Problem:
Every line in the records below that holds "agent" must be identified and copied.

(Extracted records)
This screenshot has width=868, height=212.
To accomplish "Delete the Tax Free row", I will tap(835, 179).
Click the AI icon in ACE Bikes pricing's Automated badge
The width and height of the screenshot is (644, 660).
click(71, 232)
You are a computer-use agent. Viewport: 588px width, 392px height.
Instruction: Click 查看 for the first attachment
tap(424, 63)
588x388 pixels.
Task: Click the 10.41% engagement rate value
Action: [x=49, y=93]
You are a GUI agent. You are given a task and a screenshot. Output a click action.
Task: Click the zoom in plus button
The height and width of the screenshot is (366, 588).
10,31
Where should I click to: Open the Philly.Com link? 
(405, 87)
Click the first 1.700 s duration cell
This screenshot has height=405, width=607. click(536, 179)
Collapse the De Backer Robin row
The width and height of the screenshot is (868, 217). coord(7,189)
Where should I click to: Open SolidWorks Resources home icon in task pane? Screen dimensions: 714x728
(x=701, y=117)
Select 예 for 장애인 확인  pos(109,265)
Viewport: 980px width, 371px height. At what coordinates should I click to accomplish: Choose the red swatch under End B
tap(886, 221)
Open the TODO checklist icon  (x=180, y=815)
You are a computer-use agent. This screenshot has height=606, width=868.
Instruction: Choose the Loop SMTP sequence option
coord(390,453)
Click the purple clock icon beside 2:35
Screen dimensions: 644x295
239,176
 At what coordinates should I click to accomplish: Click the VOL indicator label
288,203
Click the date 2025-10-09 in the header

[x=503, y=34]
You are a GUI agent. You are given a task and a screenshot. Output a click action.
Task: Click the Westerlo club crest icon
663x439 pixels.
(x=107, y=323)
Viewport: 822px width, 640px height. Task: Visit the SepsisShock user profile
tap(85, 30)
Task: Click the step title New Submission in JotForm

Answer section:
You are a computer-use agent. Viewport: 588px width, 392px height.
You are a GUI agent. You are given a task and a screenshot. Output a click action.
You are a computer-use agent. This screenshot has height=606, width=868.
You are a GUI agent. You are given a task and a screenshot. Output a click action.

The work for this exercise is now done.